Terik matahari menyengat kulitku yang nampak kusam. Kulit wajah yang hitam kini bertambah hitam legam. Sebuah pohon Akasia yang berdiri kokoh di sini tak mampu melindungi dari sengatan matahari. Dari pagi sampai siang tak ada seorangpun yang mau menaiki becak tua ku. Di kota-kota besar seperti ini memang sangat sulit mencari orang-orang yang masih mau menggunakan becak sebagai sarana transportasi.
“Nak Pesayangan Barat ya.” Seorang ibu-ibu tua mendekatiku.
“Baik Bu,” jawabku cepat sambil membantu si ibu menaikkan barang-barangnya ke dalam becak. Ku kayuh becak tua ini dengan semangat dan hati-hati menuju perjalanan.
“Alhamdulillah ada rezeki buat nanti buka puasa,” ujarku dalam hati.
“Stop. Stop nak.” Suaranya membuat ku berhenti mengayuhkan sepeda.
“Sudah sampai Bu?”
“Iya Nak. Tolong bantu saya turun ya.” Sesegera mungkin ku turunkan barang-barang dengan sangat hati-hati.
“Waduhh Nak, ibu gak ada uang receh, cuma ada uang seratus ribuan saja. Kamu punya kembaliannya gak?” ibu tersebut menyerahkan selembar uang seratus ribuan kepadaku.
“Maaf Bu saya tidak ada kembaliannya. Ya sudah lain kali saja dibayarnya. Akupun membalikkan becak dan mengayuhnya kembali ke tempat pangkalan.
“Mungkin belum rezeky ku.” Aku pun hanya bisa tertunduk lesu sambil mengayuh sepeda dengan lemas.
@@@@@
“Nak minta sumbangannya.” Ku lihat seorang nenek pengemis menghampiri ku dengan pakaiaan kusam dan robek. Perasaan tak tega merayap di dalam hatiku saat ini. Ku ambil uang seribu rupiah di dalam saku celana dan langsung ku berikan kepada nenek tersebut. Uang yang ku berikan itu adalah uang satu-satu nya yang ku miliki, dan rencananya uang itu akan ku gunakan untuk membeli roti buat berbuka puasa.
“Kasihan nenek itu sudah tua sekali. Biarlah nanti aku berbuka dengan air sumur saja. Toh, aku masih muda pasti kuat menahan lapar sampai besok pagi menjelang.” Ujarku menyakinkan diri untuk tetap ikhlas memberi. Waktu pun berlalu dengan cepat burung-burung berterbangan kembali ke sarangnya dan tak tersa magrib akan segera tiba. Namun hingga saat ini tak ada satu penumpang pun yang naik becakku. Aku pun akhirnya memutuskan untuk pulang ke rumah.

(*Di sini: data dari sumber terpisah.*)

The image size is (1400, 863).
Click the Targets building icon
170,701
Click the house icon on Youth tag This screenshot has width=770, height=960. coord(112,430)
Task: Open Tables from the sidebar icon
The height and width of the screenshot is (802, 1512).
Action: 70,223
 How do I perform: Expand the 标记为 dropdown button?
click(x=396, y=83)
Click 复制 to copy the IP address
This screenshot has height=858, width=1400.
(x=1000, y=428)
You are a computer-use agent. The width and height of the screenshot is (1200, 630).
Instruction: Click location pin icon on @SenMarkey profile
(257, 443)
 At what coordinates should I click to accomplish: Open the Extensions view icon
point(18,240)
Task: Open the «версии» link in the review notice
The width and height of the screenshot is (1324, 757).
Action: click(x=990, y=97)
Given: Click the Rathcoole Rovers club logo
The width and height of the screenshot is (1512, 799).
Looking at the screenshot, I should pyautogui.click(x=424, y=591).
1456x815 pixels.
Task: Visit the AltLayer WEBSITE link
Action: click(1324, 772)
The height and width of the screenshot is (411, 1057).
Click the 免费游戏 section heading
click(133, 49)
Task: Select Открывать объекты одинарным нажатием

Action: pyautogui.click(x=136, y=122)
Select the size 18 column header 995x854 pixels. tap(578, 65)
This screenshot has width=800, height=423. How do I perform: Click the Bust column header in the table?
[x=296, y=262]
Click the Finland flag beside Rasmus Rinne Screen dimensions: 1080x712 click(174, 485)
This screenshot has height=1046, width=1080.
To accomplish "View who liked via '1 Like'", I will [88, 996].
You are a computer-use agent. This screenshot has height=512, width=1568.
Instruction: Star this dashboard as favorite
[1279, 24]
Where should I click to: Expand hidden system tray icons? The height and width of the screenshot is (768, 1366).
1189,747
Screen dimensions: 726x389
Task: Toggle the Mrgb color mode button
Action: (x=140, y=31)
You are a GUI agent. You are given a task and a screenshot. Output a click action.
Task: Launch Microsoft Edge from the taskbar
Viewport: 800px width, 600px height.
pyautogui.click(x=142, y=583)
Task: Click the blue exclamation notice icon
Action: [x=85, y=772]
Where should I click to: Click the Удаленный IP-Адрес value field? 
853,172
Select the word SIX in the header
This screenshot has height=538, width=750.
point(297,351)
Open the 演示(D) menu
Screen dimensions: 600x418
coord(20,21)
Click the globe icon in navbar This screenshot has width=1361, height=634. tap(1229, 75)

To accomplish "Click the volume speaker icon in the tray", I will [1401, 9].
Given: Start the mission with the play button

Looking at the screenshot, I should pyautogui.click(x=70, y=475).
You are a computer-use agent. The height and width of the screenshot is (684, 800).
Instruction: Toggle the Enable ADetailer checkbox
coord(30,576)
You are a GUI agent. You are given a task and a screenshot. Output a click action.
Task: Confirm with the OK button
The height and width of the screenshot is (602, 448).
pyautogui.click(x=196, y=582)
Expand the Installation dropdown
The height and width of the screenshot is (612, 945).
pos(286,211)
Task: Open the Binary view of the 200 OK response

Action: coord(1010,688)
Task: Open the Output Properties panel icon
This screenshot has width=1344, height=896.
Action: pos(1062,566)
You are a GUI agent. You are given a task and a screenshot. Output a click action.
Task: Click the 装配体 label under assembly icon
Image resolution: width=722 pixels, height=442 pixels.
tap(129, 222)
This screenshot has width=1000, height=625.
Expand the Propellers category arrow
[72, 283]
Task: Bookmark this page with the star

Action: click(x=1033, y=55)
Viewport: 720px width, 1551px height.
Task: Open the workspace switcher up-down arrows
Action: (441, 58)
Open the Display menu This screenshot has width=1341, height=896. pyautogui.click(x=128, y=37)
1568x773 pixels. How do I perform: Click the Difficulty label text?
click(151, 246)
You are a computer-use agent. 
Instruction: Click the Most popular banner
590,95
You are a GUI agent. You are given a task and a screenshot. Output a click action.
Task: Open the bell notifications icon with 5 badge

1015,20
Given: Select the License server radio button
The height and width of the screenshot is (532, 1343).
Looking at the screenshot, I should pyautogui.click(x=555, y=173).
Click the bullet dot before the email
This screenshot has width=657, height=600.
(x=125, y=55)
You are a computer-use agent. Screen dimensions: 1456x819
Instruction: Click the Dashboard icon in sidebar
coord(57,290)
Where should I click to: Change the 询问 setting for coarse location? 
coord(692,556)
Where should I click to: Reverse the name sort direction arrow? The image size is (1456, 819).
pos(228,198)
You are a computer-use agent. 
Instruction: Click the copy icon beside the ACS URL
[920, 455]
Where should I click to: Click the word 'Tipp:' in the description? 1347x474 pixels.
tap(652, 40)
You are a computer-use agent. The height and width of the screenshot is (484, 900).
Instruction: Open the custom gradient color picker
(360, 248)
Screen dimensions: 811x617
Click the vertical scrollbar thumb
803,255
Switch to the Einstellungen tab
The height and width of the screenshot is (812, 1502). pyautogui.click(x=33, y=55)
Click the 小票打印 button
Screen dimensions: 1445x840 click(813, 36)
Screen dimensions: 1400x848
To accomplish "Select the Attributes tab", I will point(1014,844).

Allahu Akbar..Allahu Akbar…
Terdengar suara adzan magrib membahana di seluruh isi dunia. Mendengar adzan telah berkumandang aku segera pergi menuju sumur di belakang rumah untuk berbuka dan berwudhu. Sejadah merah yang telah kusam ku hamparkan di atas lantai kayu rumah tua dan reyot ini.
Tok….Tok..Tok….
Terdengar suara ketukan pintu dari luar rumah. Mendengar suara ketukan tersebut akupun bergegas untuk membukakan pintu.
“Assalamualaikum.”
“Walaikumsalam, Oh, Bu Sari. Ada apa ya, Bu?” tanya ku pada tetangga sebelah rumah.
“Ini Zul, tadi siang ibu ada arisan jadi ada banyak soto ayam yang tersisa. Ini untuk kamu mohon diterima ya.” Ujarnya kemudian pamit undur diri.
“Terima kasih banyak bu.”
“Sama-sama.”Dia pun berlalu dari hadapan ku.
“Alhamdulillahirabbilalaminn. Terima kasih ya Allah atas pemberianmu pada hamba yang lemah ini. Tak terasa air matapun menetes di pipi tanda rasa syukur pada sang pemberi rezeki.